This information must go somewhere, and I prefer the source file rather than a build script. Then anyone can point MSVC at the source without worrying about options.

$ cl example.c

I try to make all my Windows programs so simply built.

Stack probes

On Windows, it’s expected that stacks will commit dynamically. That is, the stack is merely reserved address space, and it’s only committed when the stack actually grows into it. This made sense 30 years ago as a memory saving technique, but today it no longer makes sense. However, programs are still built to use this mechanism.

To function properly, programs must touch each stack page for the first time in order. Normally that’s not an issue, but if your stack frame exceeds the page size, there’s a chance it might step over a page. When a function has a large stack frame, GCC inserts a call to a “stack probe” in libgcc that touches its pages in the prologue. It’s not unlike stack clash protection.

For example, if I have a 4kiB local variable:

int mainCRTStartup(void)
{
    char buf[1<<12] = {0};
    return 0;
}

When I compile with -nostdlib:

$ cc -nostdlib example.c
ld: ... undefined reference to `___chkstk_ms'

It’s trying to link the CRT stack probe. You can disable this behavior with -mno-stack-arg-probe.

$ cc -mno-stack-arg-probe -nostdlib example.c

Or you can just link -lgcc to provide a definition:

$ cc -nostdlib example.c -lgcc

Had you used -nostartfiles, you wouldn’t have noticed because it passes -lgcc automatically. It’s “dummy-proof” because this sort of issue goes away before it comes up, though for the same reason it’s harder to tell exactly what went into a program.

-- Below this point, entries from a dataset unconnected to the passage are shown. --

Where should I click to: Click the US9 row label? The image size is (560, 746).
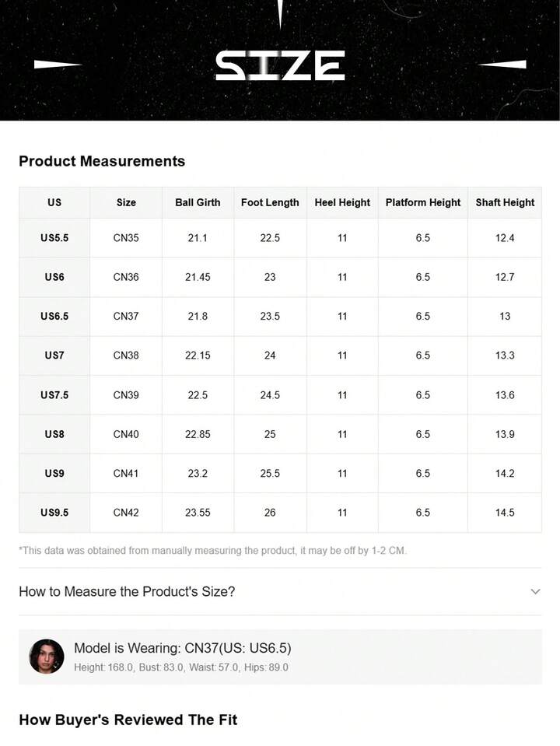(x=54, y=473)
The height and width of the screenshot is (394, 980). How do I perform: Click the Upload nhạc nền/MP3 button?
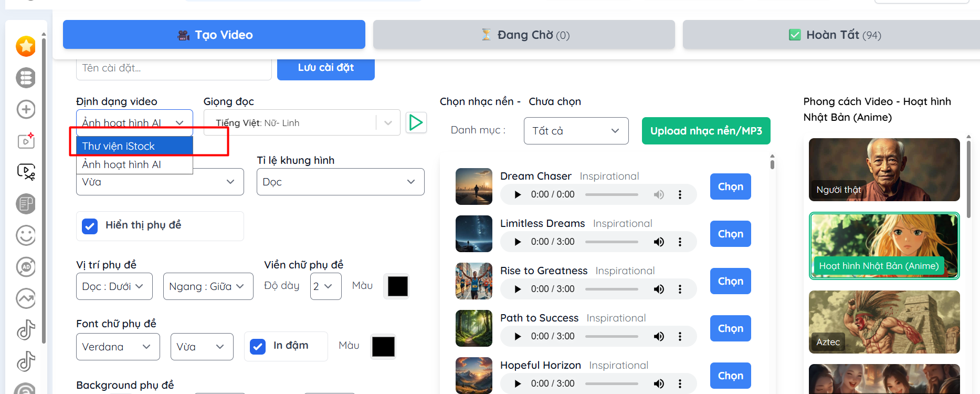705,131
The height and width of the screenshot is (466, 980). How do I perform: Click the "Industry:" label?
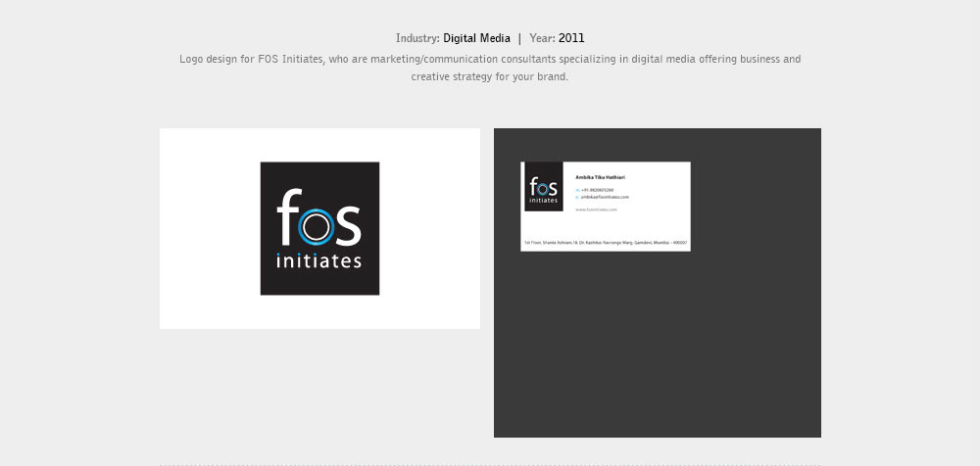coord(417,38)
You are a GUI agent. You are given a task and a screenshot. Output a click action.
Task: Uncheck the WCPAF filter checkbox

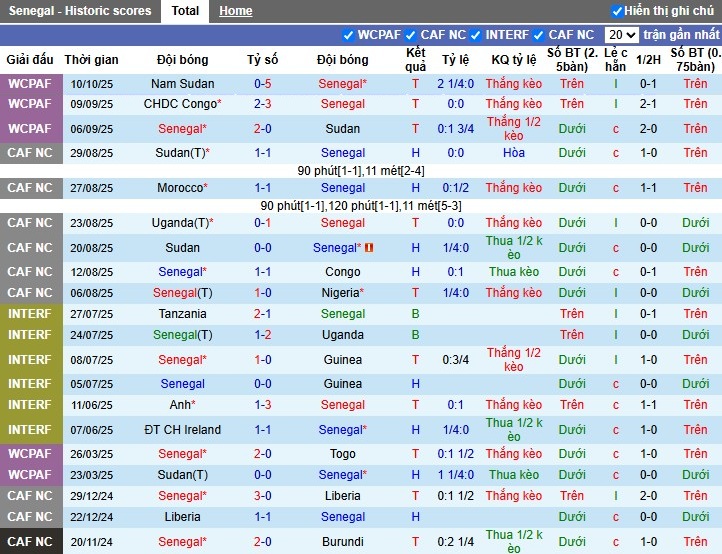(x=348, y=35)
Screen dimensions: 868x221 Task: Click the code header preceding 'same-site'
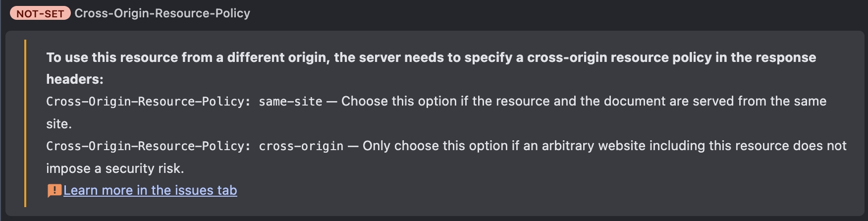(149, 102)
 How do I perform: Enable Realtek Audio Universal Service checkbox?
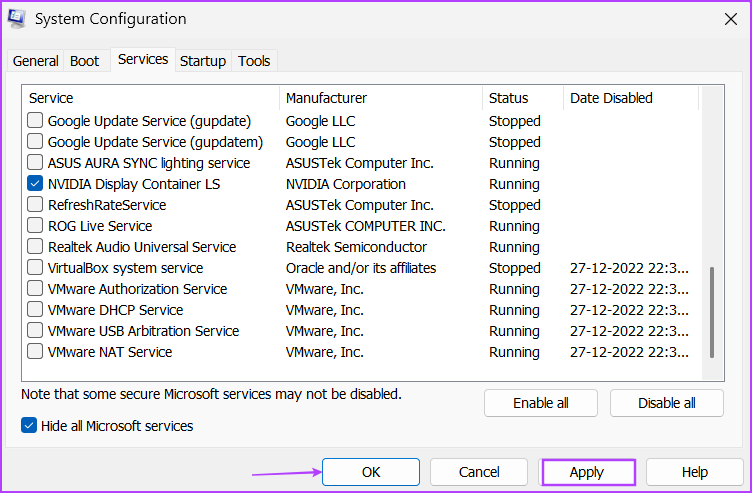35,247
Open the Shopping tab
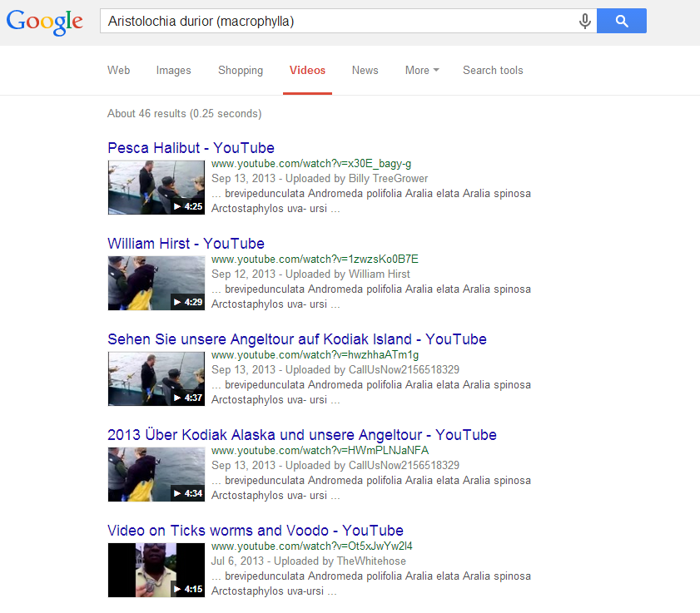The width and height of the screenshot is (700, 613). (241, 71)
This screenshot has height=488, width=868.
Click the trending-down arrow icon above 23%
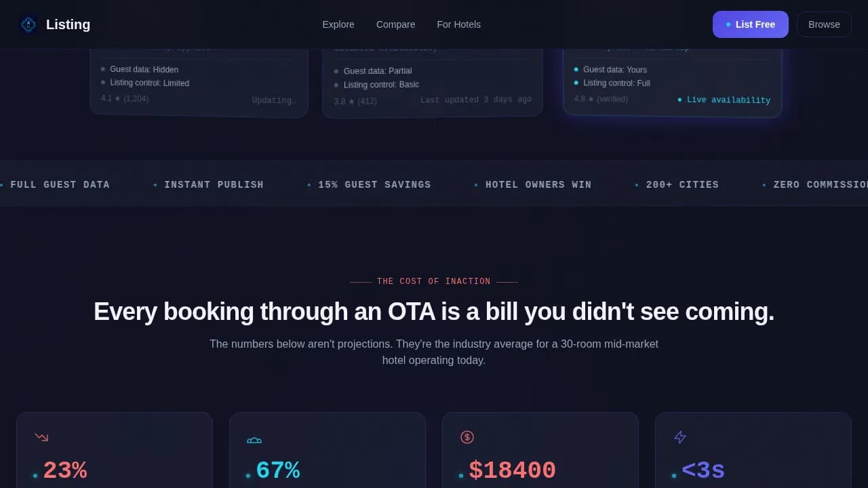click(41, 437)
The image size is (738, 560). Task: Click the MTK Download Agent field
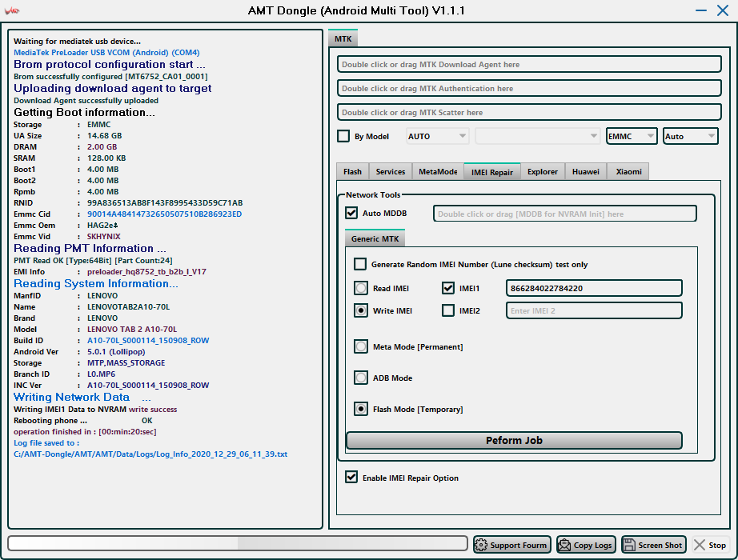[530, 65]
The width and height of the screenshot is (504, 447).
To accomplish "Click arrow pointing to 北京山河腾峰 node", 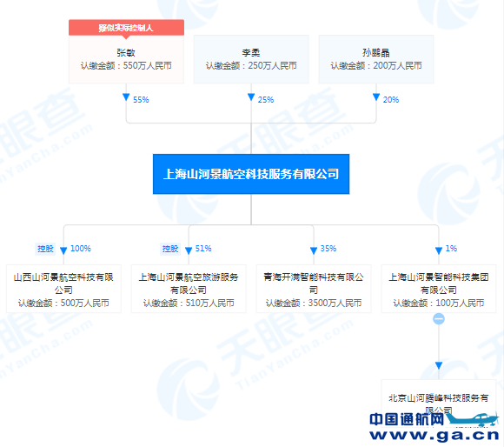I will pos(439,365).
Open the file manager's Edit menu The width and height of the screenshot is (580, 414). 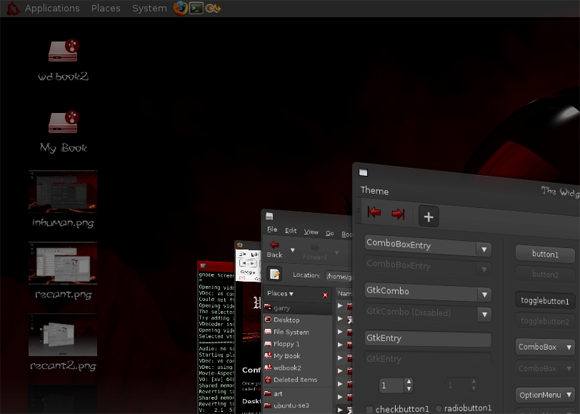(x=291, y=230)
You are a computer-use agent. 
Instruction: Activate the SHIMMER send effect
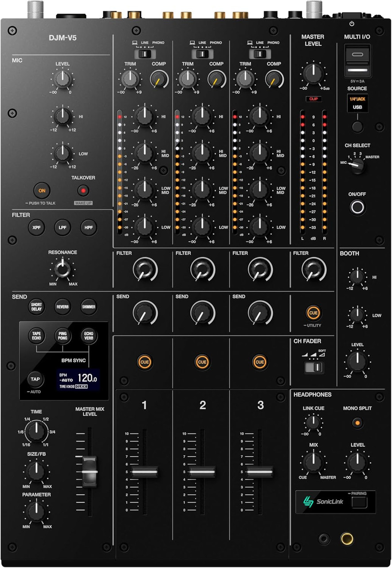tap(89, 307)
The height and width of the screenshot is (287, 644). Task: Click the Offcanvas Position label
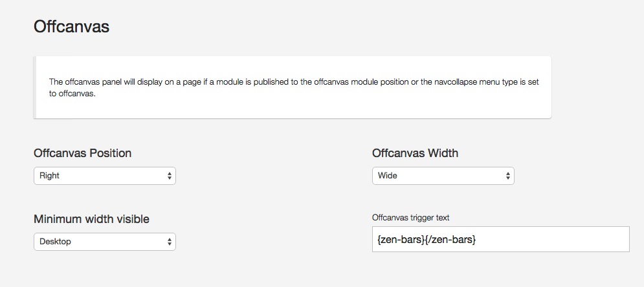82,153
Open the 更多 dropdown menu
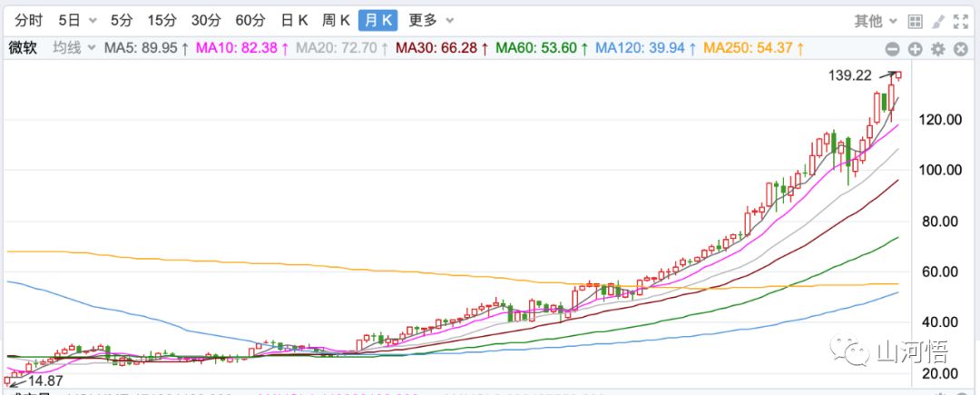The width and height of the screenshot is (980, 395). click(432, 20)
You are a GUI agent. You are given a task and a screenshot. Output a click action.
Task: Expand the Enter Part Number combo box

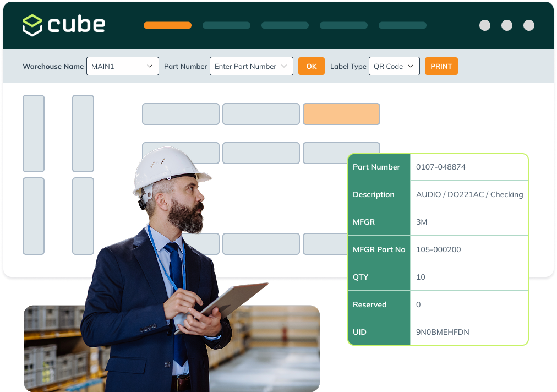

If you disable the probe altogether — my preference — you’ve only solved the linker problem, but the underlying stack commit problem remains and your program may crash. You can solve that by telling the linker to ask the loader to commit a larger stack up front rather than grow it at run time. Say, 2MiB:

$ cc -mno-stack-arg-probe -Xlinker --stack=0x200000,0x200000 example.c

Of course, I wish that this was simply the default behavior because it’s far more sensible! A much better option is to avoid large stack frames in the first place. Allocate locals larger than, say, 1KiB in a scratch arena instead of on the stack.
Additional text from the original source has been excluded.